━━━━━ Supplied data ━━━━━

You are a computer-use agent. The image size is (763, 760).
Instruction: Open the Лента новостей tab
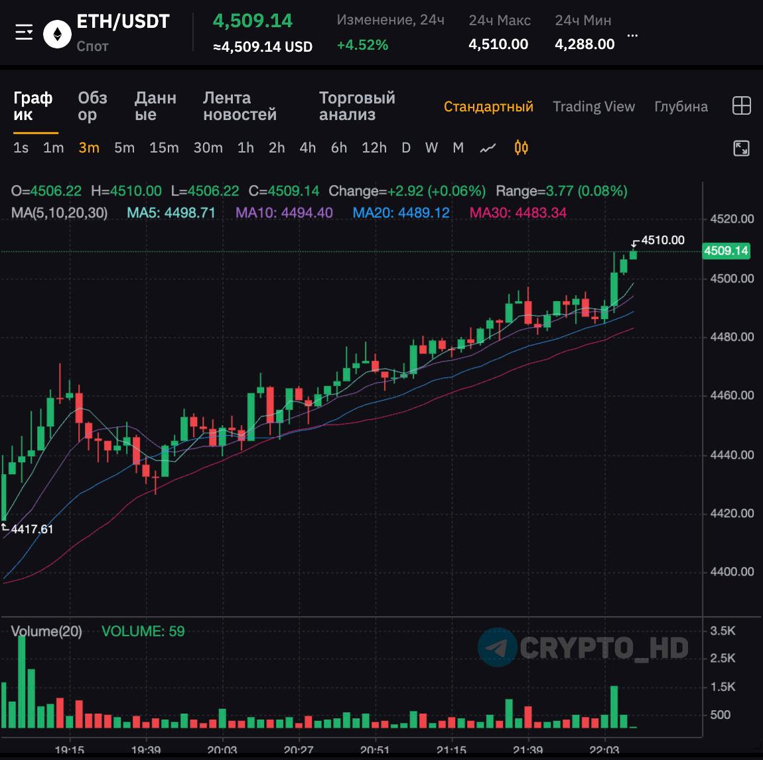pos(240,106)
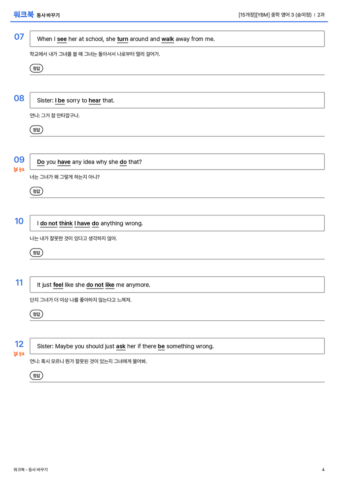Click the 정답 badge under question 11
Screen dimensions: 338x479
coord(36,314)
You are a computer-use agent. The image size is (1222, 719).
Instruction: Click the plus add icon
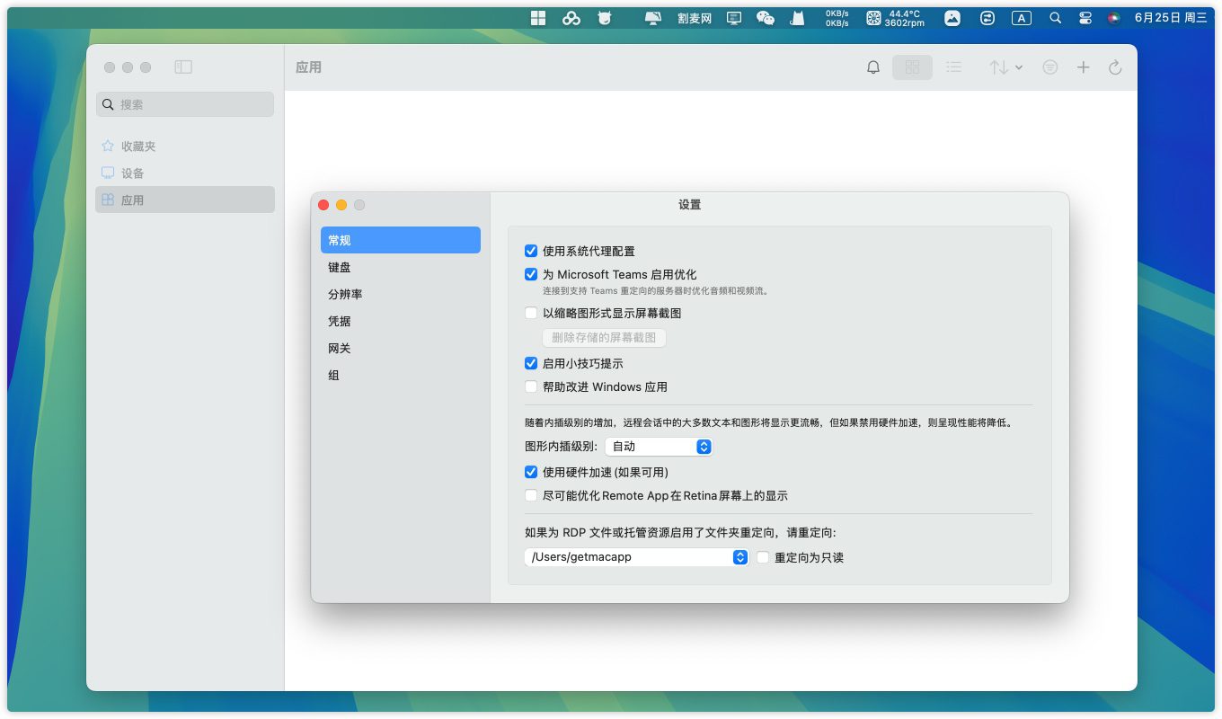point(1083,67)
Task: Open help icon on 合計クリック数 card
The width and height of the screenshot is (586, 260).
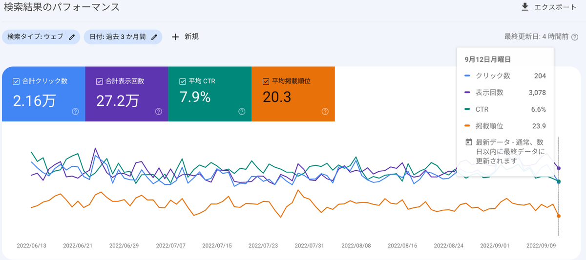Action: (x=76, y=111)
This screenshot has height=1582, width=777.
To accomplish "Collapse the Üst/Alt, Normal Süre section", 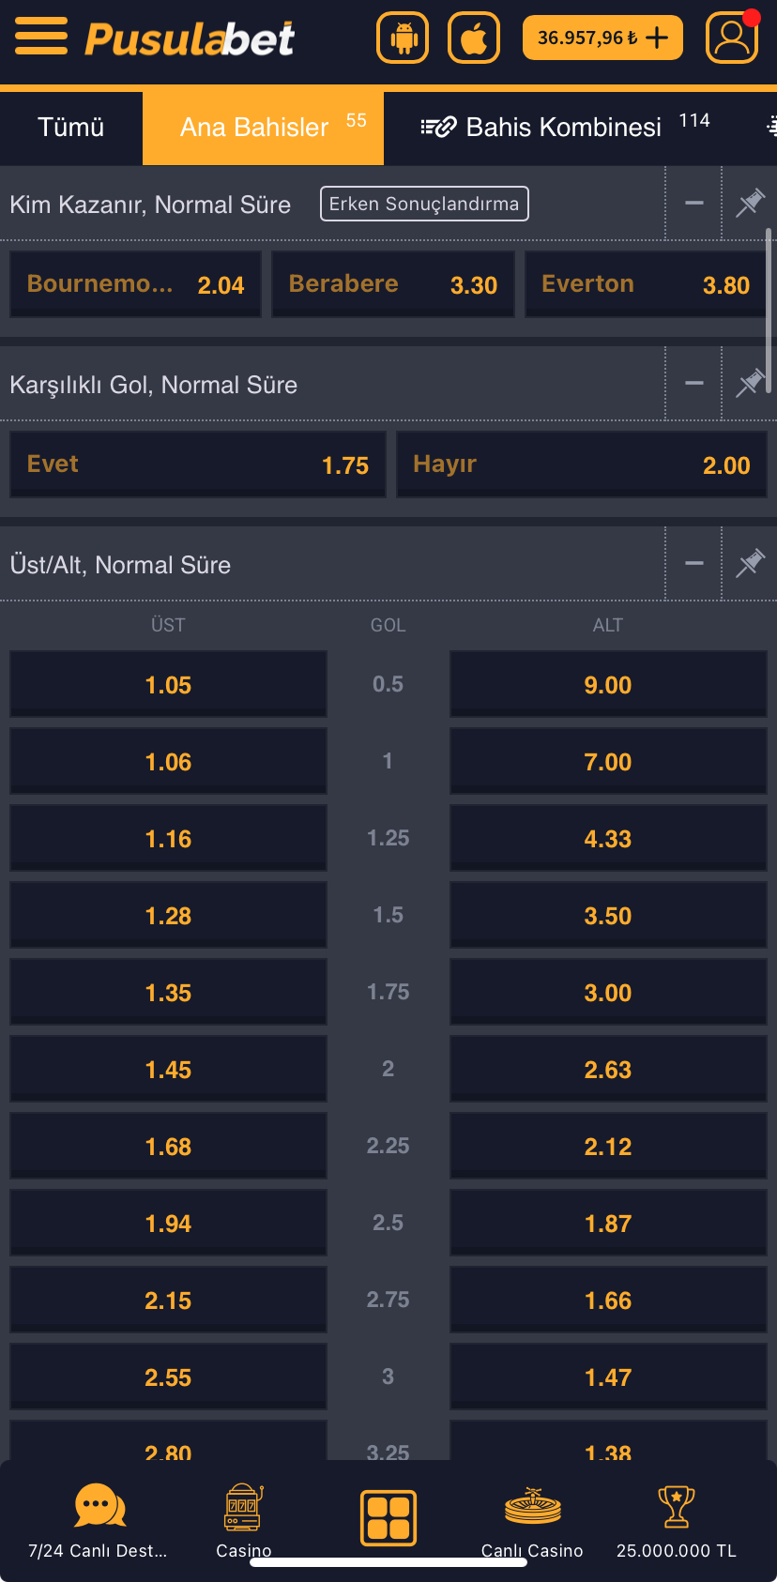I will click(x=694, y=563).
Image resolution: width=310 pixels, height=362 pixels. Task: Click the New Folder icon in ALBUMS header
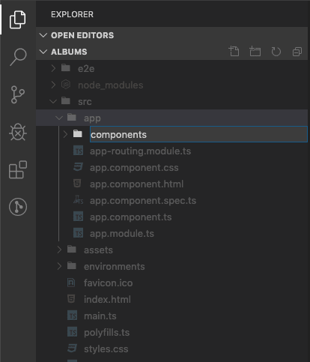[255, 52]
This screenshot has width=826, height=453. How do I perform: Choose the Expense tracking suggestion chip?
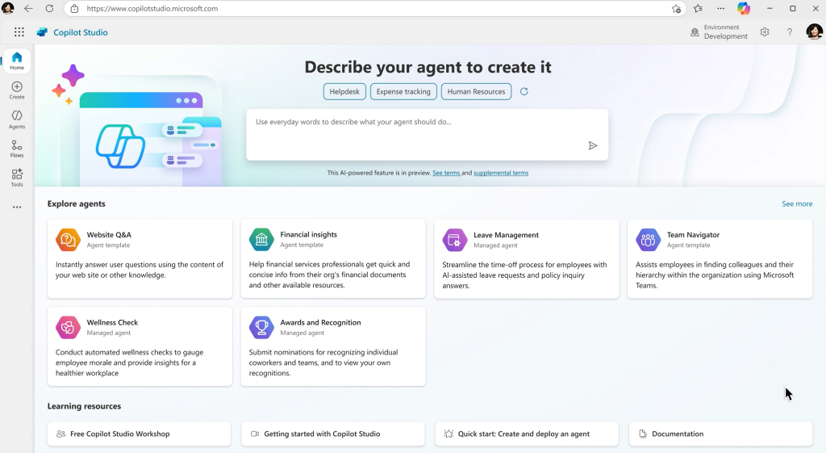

━━━━━

• Activity:
Nothing but a number is expected here: the number of lines in the entries that include the word "agent".

• Output of the task:
2